Msgr. Foy accused The Winnipeg Statement of undermining the Church’s teaching against contraception, and saw it as jeopardizing the sacredness of life itself.

Jim Hughes, National President of Campaign Life Coalition, told LifeSiteNews that he’s known Foy for 50 years and worked with him in the pro-life movement for 35. “Whenever I had a difficult moral question I went to him. And when I talked to other priests, they’d say to me, better contact monsignor.”

“He’s an example to everybody. A wonderful example to pro-lifers because of his steadfastness. He just refuses to give an inch. I thank God that He sent him so we can take advantage of his knowledge.

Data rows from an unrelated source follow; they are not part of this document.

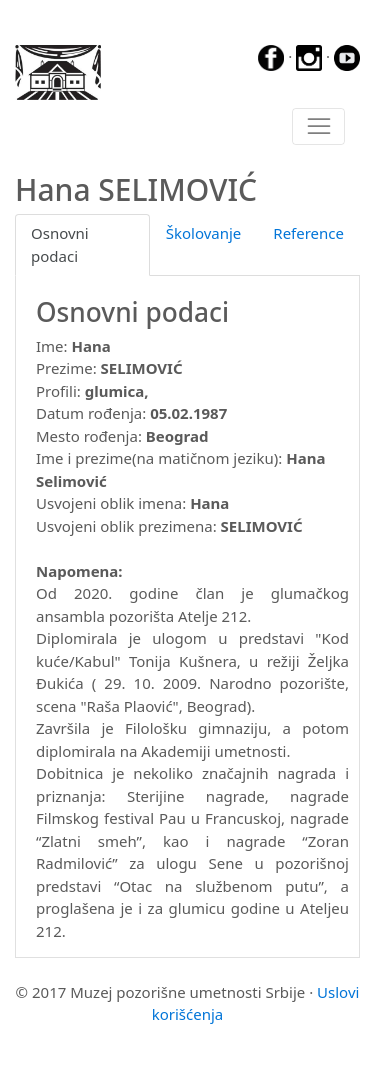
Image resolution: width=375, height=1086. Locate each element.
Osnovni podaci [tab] (60, 244)
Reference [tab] (308, 233)
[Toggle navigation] (318, 127)
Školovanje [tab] (204, 233)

Thank God I’m still around and he’s still around to celebrate his 75 years of priesthood.” 

Foy focused his criticism of The Winnipeg Statement on the now-infamous Paragraph 26, which suggested that in some circumstances couples who ignored the teachings of Humanae Vitae on contraception could do so “in good conscience.” However, he harshly criticized the document as a whole for making obedience to the Church dependent upon one’s point of view. 

He argued that the Statement is the reason why “Catholics can no longer presume the orthodoxy of their Bishops’ Statements whether on the economy, the role of women in the Church, or abortion.” 

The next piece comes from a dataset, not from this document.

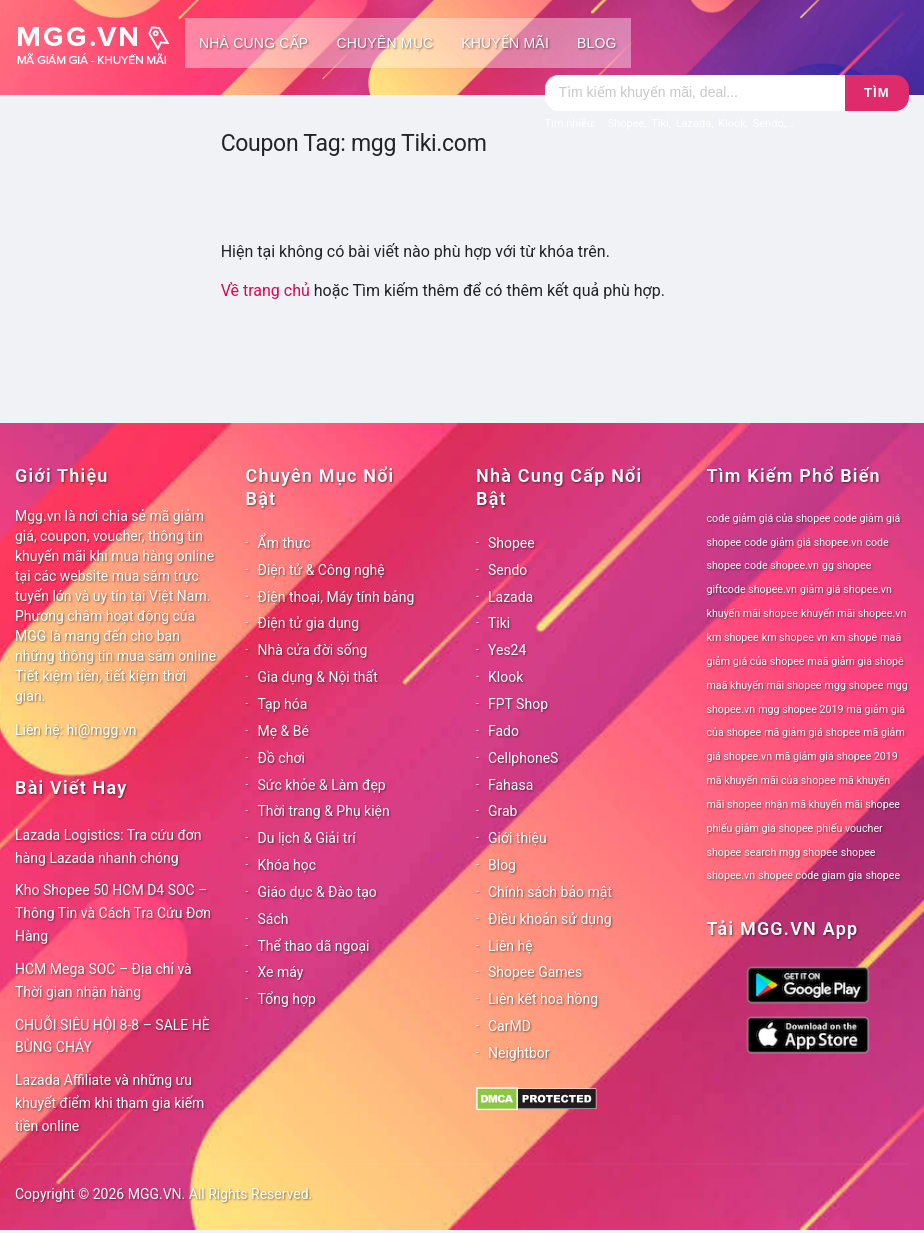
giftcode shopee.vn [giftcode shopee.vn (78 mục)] (752, 589)
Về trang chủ (265, 290)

However, at the time Foy often seemed like a lone voice speaking out against the Winnipeg Statement, with many Canadian Catholics welcoming the document. An editorial in the Catholic Register in 1968, for instance, lauded the fact that “we can now become a truly Canadian Church in the deepest sense of the word.” 

Foy agreed that the Statement constituted a decisive break with the teaching of the Universal Church, and set up something like a ‘Church of Canada,’ but he considered the fruits of this break to be “adultery, fornication, venereal disease, homosexuality, pornography, radical feminism, sterilization, violence, child abuse, corrupt family life education, abortion and euthanasia.” 

On the other hand, he said, in Humane Vitae, the Church clearly discerned that there is a “threat to marriage and married love in illicit contraception, direct sterilization and abortion.” 

According to the website dedicated to his writings, in the 1940s Monsignor Foy earned a Doctorate in Canon Law and served as Vice-Chancellor of the Archdiocese of Toronto and Secretary of the Toronto Archdiocesan Matrimonial Tribunal, Secretary of the new Toronto Regional Tribunal, which he served later as Defender of the Bond and Judge. In 1957 he was named Presiding Judge of the Regional and Archdiocesan Tribunals.  In the same year he was named a Domestic Prelate (Monsignor) by Pope Pius XII.  For many years he was Director of Catechetics of the Archdiocese. He is a founder and honorary member of the Canadian Canon Law Society.